┏━━

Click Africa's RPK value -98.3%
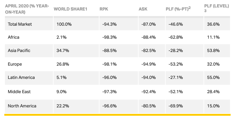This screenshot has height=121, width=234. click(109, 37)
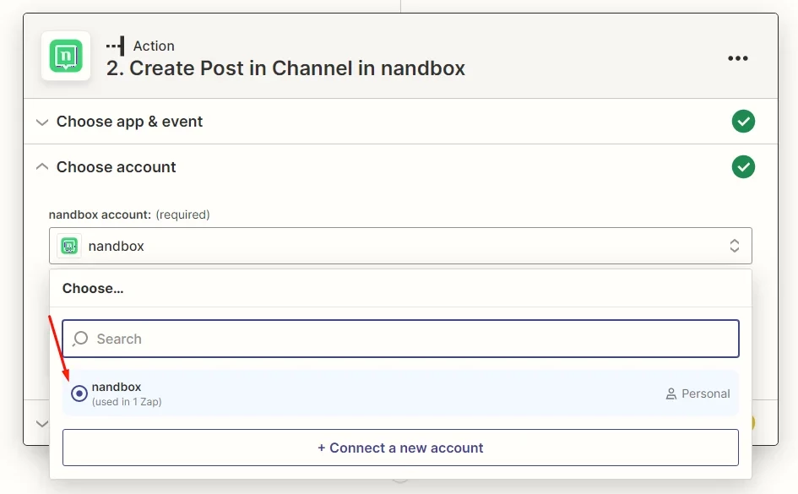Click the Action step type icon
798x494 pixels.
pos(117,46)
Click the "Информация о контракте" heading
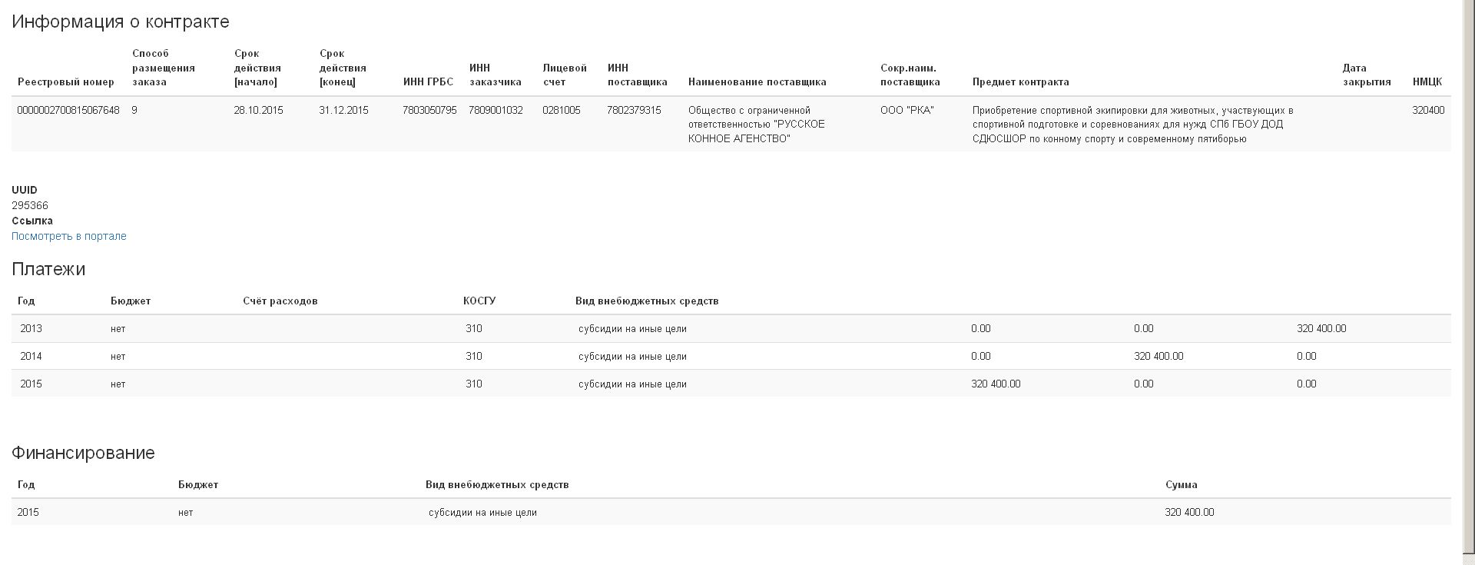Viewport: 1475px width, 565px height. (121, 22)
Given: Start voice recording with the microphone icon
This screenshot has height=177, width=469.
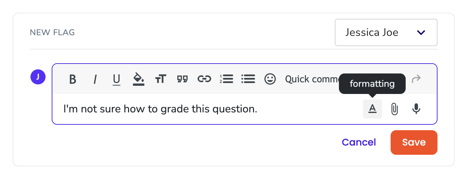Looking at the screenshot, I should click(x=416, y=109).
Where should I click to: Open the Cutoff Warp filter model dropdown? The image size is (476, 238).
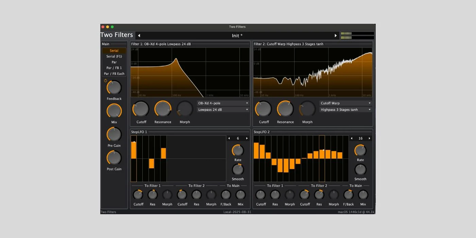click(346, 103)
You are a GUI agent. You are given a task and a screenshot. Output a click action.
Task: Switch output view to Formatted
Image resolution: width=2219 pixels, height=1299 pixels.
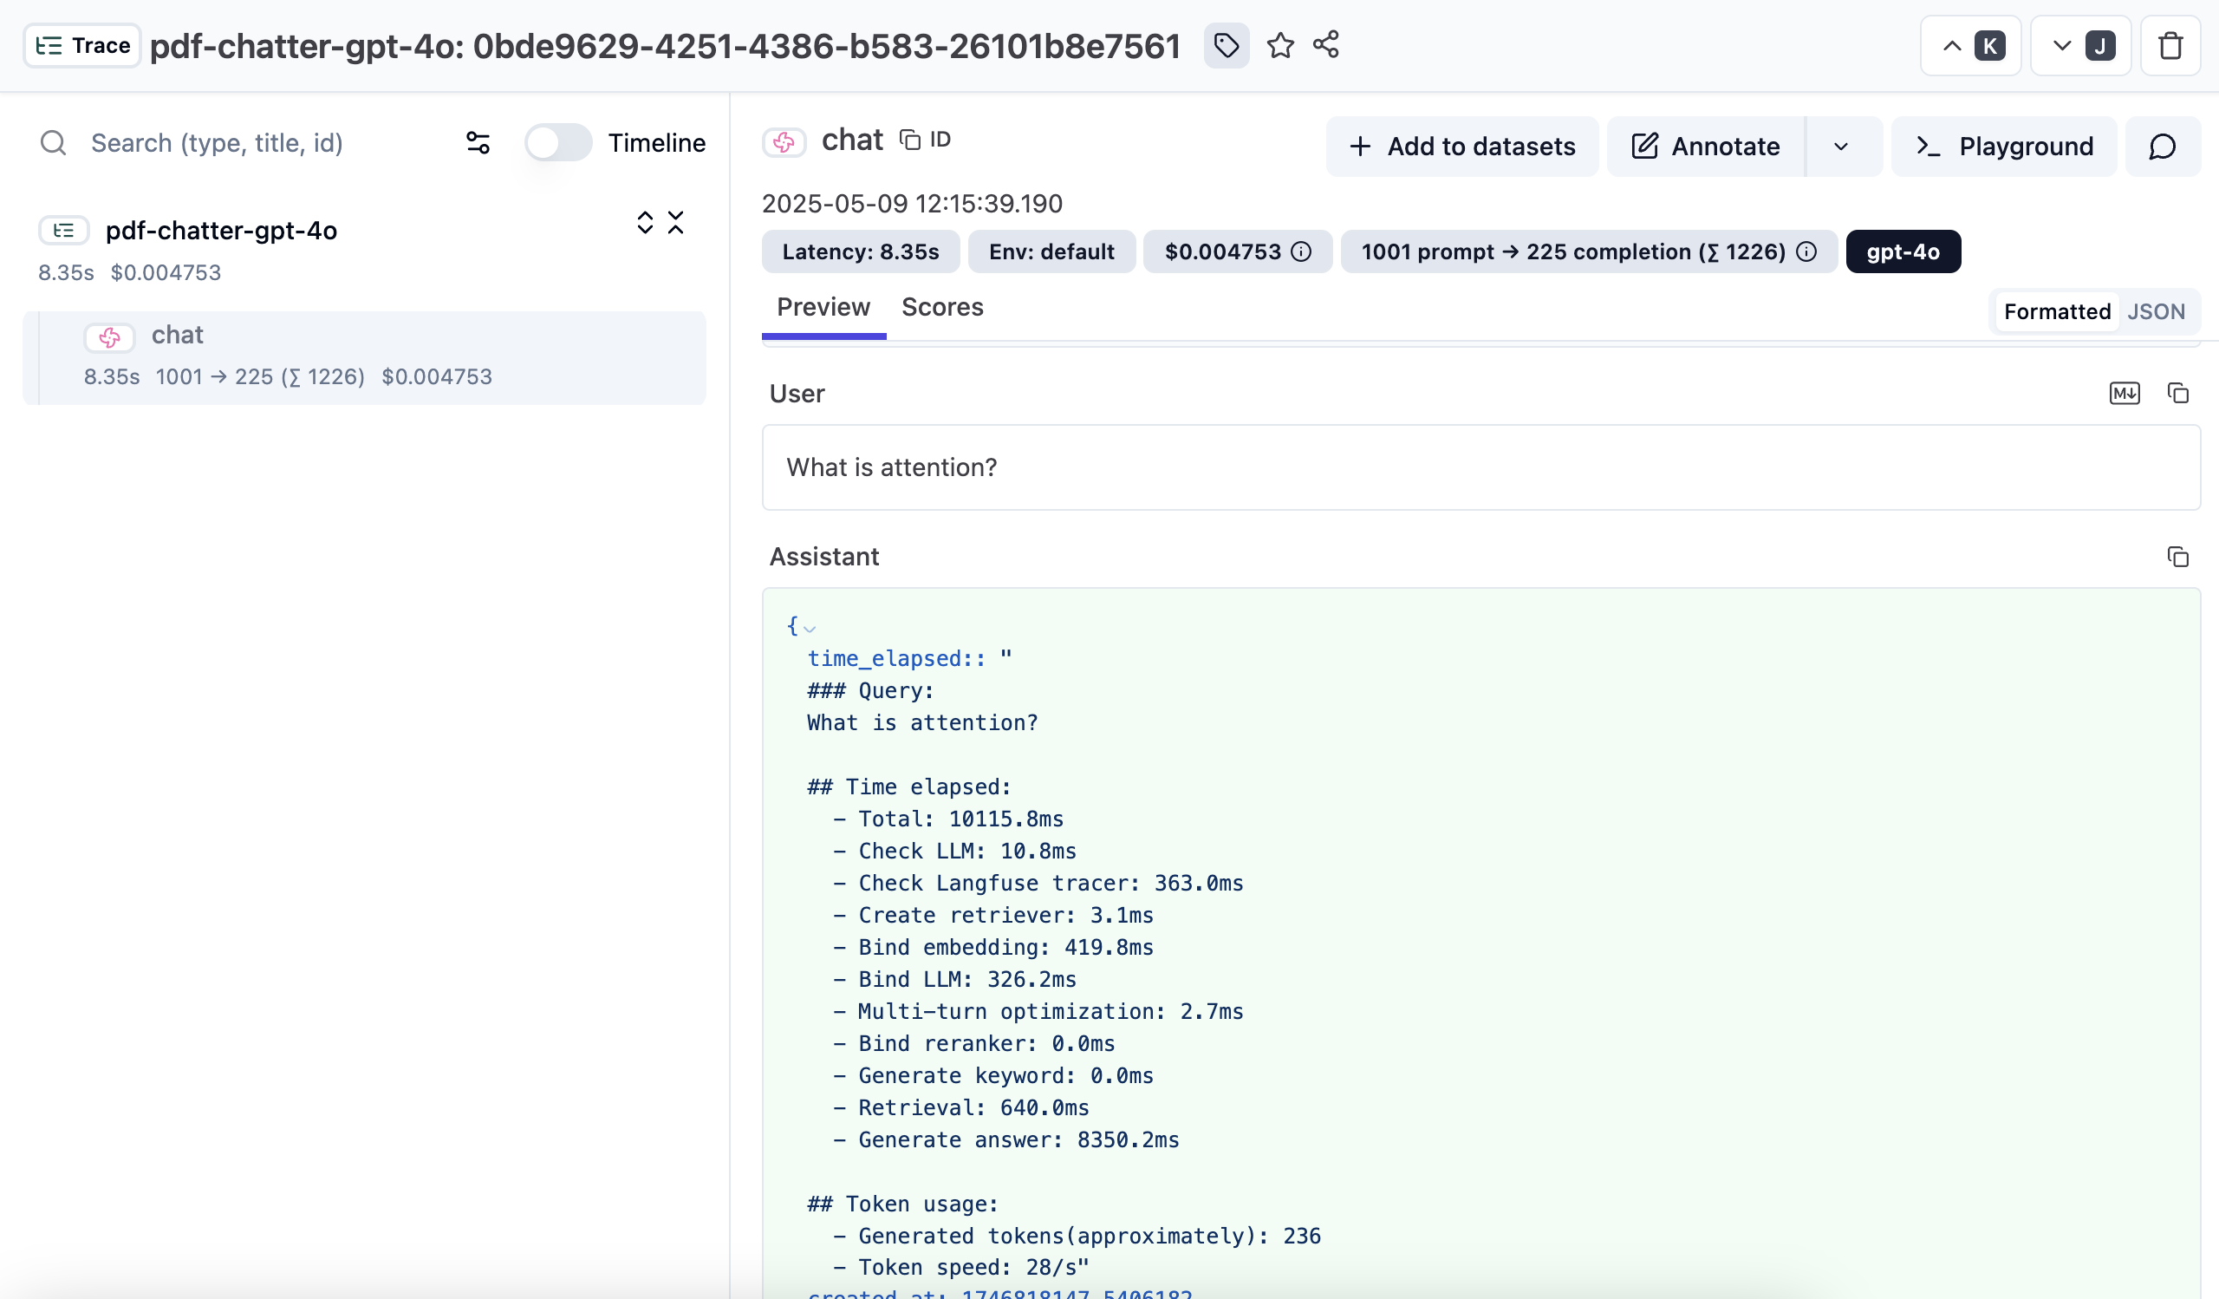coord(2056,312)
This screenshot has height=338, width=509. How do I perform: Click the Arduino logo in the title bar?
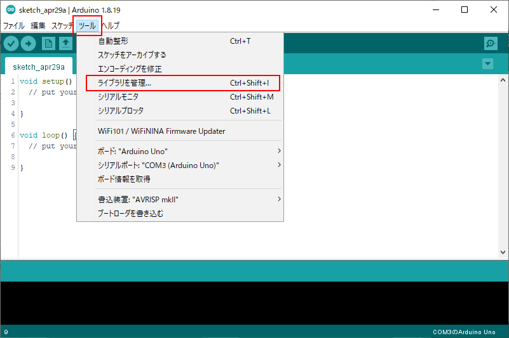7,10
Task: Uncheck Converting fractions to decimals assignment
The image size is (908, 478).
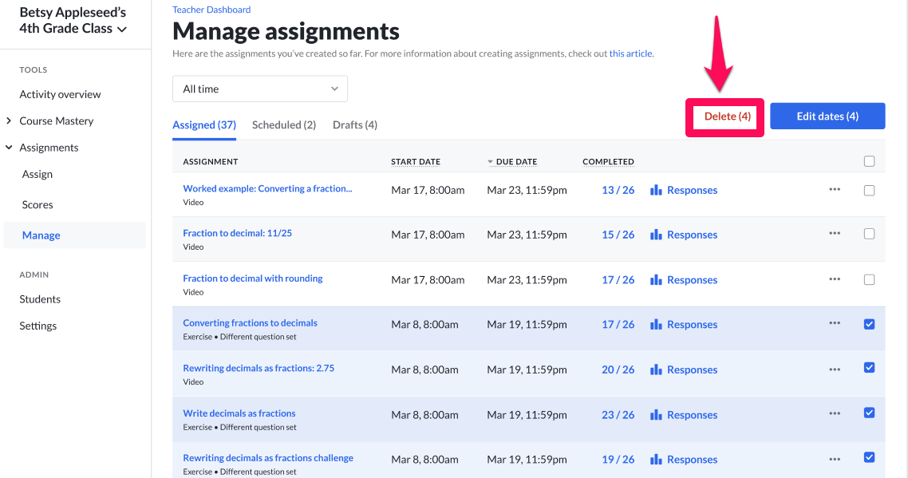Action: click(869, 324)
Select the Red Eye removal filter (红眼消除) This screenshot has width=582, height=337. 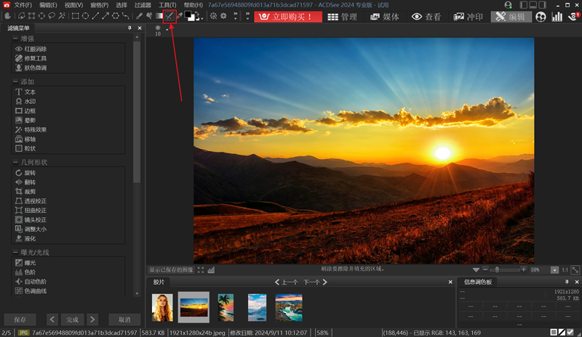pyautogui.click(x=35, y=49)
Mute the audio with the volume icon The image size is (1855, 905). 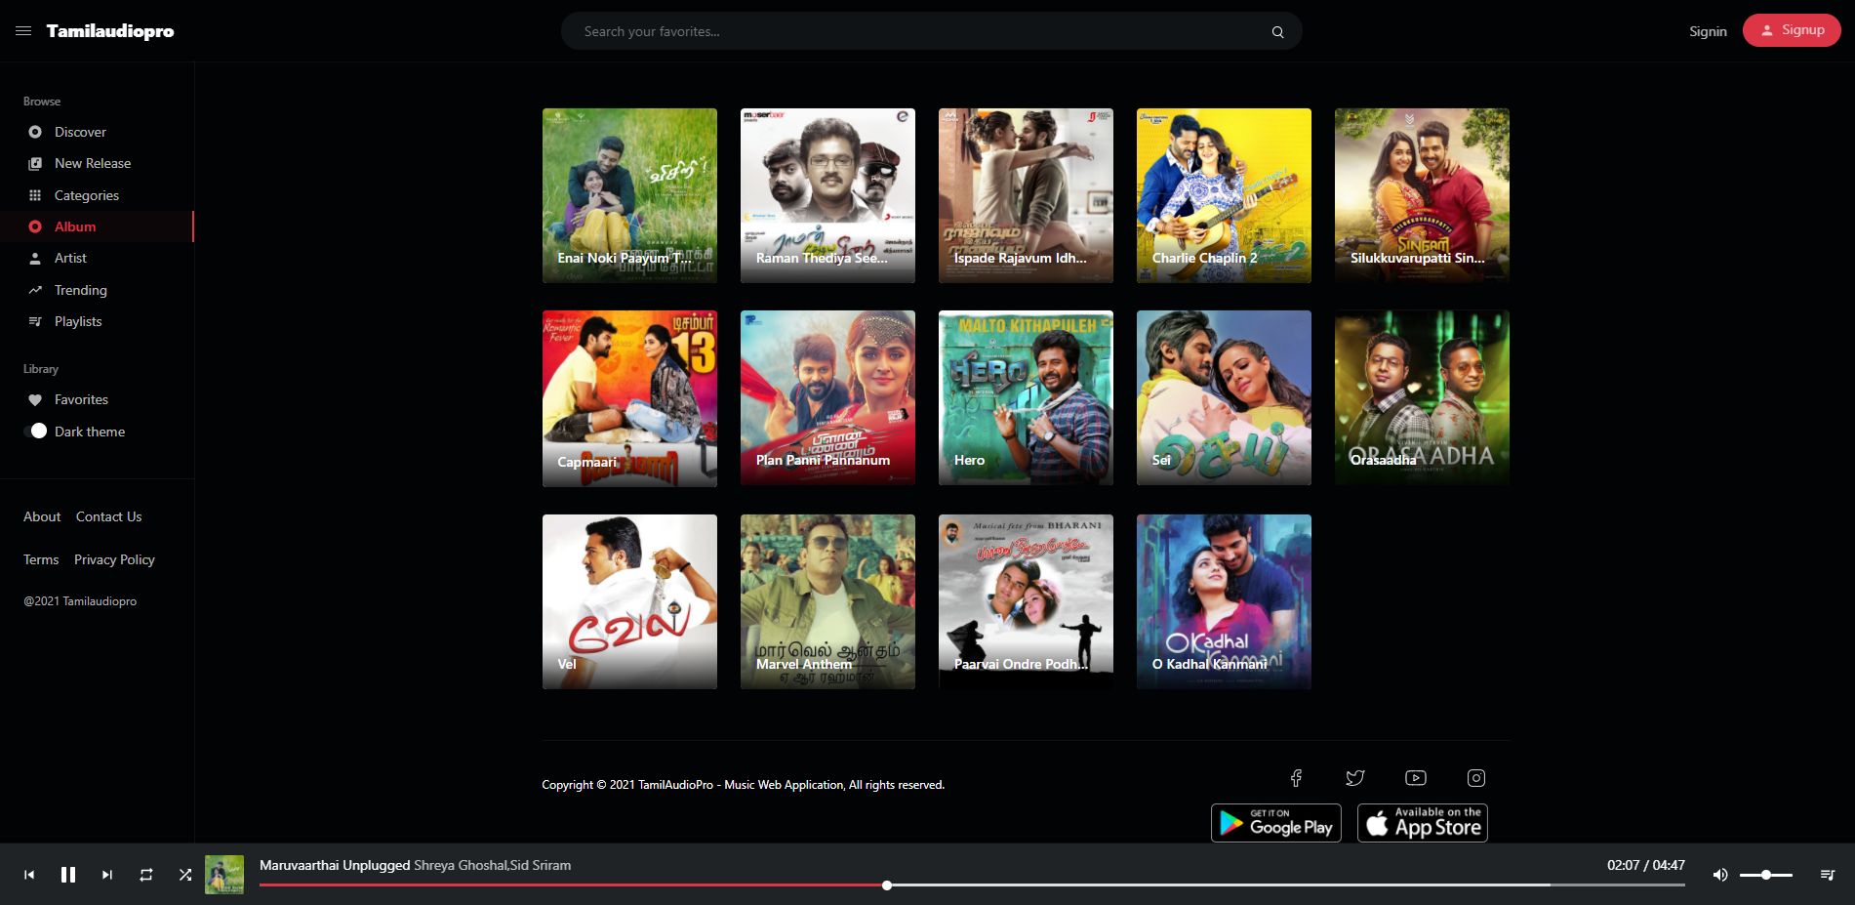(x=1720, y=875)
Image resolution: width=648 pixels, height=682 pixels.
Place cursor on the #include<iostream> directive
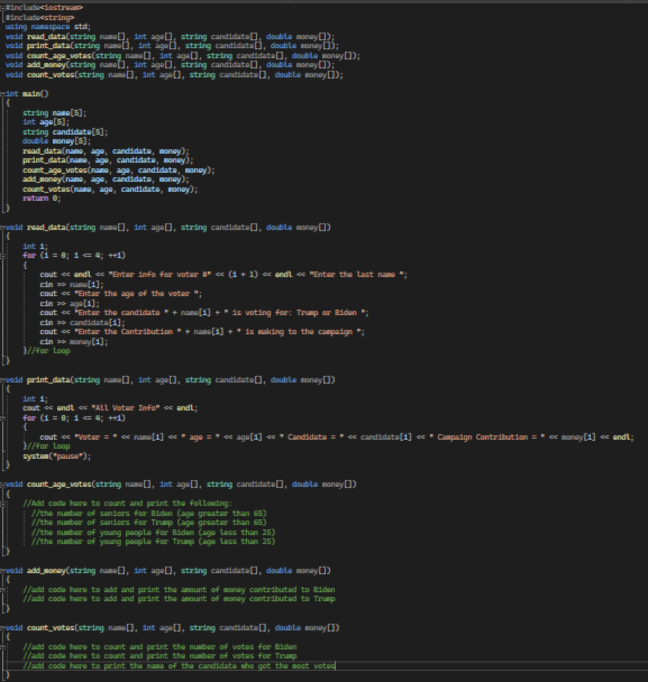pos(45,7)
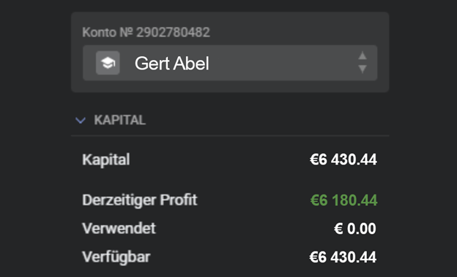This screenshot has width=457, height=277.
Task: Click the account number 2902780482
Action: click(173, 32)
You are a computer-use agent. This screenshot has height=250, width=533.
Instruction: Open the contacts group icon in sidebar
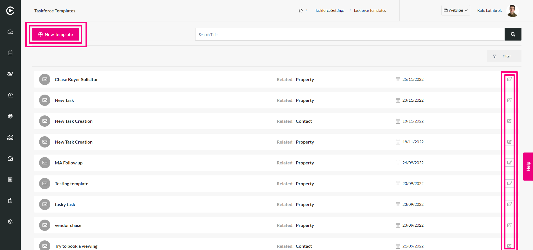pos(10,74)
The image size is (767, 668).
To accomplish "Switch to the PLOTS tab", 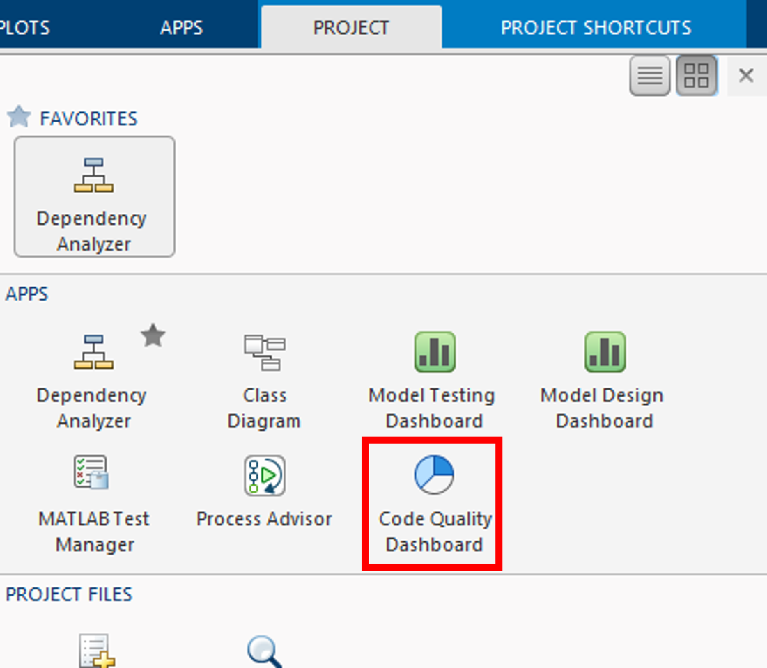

┗━━

*Exercise:* Pick out each line above that contains the word "pixels", and treat uppercase and lowercase as different.

*Response:*
798x494 pixels.
Image resolution: width=2219 pixels, height=1299 pixels.
Image resolution: width=648 pixels, height=682 pixels.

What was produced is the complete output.